Difficile de démêler les gagnants des perdants dans cette bataille entre le gouvernement et les radios françaises arbitrée par la ministre de la culture Fleur Pellerin. À l’origine du conflit, un amendement  au projet de loi sur la liberté de création qui vise à diversifier l’offre musicale française diffusée sur les ondes et ainsi éviter que les mêmes titres francophones ne tournent en boucle.

Les députés de l’Assemblée Nationale ont adopté en commission l’amendement devant permettre une diversification des titres français diffusés en radio. D’après eux “10 titres francophones peuvent représenter jusqu’à 75% des diffusions francophones mensuelles“. Dans les faits, les 20 chansons en français les plus diffusées par les radios privées sont interprétées par seulement 14 artistes, Kendji Girac, Louane et Black M en tête. Pas folichon. Le projet devrait permettre aux jeunes artistes francophones de se faire une place dans le paysage radiophonique français. Intention louable et nécessaire si l’on veut éviter l’uniformisation des ondes. Les radios privées tendent de plus en plus au consensus et il est bien difficile d’en dégager une identité musicale propre.
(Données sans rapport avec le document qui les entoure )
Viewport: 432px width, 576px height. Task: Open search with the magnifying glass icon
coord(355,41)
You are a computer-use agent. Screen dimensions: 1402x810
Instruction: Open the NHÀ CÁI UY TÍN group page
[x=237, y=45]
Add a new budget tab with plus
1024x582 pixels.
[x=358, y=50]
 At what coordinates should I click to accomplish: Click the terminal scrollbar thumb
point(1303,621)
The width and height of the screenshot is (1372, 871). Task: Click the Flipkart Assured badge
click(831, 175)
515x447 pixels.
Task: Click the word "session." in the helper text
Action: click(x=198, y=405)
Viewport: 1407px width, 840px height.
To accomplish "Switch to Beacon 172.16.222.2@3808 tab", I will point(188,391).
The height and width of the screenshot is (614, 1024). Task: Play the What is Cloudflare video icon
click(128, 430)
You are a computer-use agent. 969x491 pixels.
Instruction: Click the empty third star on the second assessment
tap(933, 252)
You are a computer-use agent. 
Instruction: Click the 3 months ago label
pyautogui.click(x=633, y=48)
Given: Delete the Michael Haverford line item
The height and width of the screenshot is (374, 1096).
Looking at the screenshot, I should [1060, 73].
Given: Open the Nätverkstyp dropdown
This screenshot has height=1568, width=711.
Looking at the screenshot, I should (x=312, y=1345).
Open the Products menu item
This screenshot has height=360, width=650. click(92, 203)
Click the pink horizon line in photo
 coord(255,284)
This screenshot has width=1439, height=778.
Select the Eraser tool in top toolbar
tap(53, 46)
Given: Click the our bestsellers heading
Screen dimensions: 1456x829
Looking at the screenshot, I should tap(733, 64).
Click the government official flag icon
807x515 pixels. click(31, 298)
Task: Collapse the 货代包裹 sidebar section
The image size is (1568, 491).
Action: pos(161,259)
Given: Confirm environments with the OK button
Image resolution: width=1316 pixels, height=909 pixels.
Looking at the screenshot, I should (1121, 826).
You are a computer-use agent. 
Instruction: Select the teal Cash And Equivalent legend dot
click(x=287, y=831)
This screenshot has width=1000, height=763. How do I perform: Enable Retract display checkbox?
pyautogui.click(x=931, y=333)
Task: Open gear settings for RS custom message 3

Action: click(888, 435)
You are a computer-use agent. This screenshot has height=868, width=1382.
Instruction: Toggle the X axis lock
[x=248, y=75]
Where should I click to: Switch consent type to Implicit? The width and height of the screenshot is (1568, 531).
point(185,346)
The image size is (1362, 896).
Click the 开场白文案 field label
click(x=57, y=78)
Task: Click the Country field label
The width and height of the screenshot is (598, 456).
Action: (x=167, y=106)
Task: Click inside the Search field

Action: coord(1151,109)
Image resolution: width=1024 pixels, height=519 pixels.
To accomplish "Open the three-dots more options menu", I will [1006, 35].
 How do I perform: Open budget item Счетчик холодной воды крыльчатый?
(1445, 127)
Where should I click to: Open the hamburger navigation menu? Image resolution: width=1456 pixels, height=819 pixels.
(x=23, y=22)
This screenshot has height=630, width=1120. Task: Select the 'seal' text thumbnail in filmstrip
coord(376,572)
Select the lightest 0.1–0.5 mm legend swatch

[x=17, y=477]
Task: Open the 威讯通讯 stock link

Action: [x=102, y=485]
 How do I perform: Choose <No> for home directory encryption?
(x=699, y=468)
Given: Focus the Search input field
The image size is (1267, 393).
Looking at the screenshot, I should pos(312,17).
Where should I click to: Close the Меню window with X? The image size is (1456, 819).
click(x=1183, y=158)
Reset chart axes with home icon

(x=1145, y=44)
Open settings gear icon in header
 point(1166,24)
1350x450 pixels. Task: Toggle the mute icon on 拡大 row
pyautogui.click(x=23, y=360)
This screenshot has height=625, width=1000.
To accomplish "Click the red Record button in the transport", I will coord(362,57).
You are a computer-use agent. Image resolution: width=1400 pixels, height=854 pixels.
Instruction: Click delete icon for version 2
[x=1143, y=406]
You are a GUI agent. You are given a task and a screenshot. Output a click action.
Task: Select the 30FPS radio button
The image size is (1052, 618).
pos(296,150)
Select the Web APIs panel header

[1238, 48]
Pour Fleur Pellerin, rien de scandaleux “Sur un mois, cela reviendra seulement pour les radios à passer un ou deux titres supplémentaires“, d’ailleurs pour elle la loi sur les quotas n’était de toute manière “pas respectée jusqu’à présent”. Il n’en fallait pas plus pour les radios qui ont bondi sur l’occasion pour se mettre en grève et suspendre leur application des quotas le 29 septembre et ne diffuser “que les morceaux français que les auditeurs souhaitent entendre, pas ceux imposés par les quotas“, jugeant la déclaration de la ministre mensongère et diffamante. De leur point de vue, difficile de diffuser plus d’artistes francophones quand on sait que la production d’albums en français a diminué de 66% entre 2003 et 2014 et que 83% des productions françaises ne sont pas en français. L’impératif de l’audimat les oblige à ne diffuser que les titres qui marchent, et donc de diminuer les prises de risques. Ils accusent même Fleur Pellerin de faire le jeu des majors en détournant l’auditeur vers les plateformes de streaming (dont les majors sont actionnaires) qui eux n’ont aucuns quotas à faire appliquer. Ces mêmes majors qui produisent les artistes diffusés à longueur de journée sur les radios. Le serpent se mord la queue et le mal de tête n’est pas prêt de passer pour les différents acteurs qui font vivre la radio en France.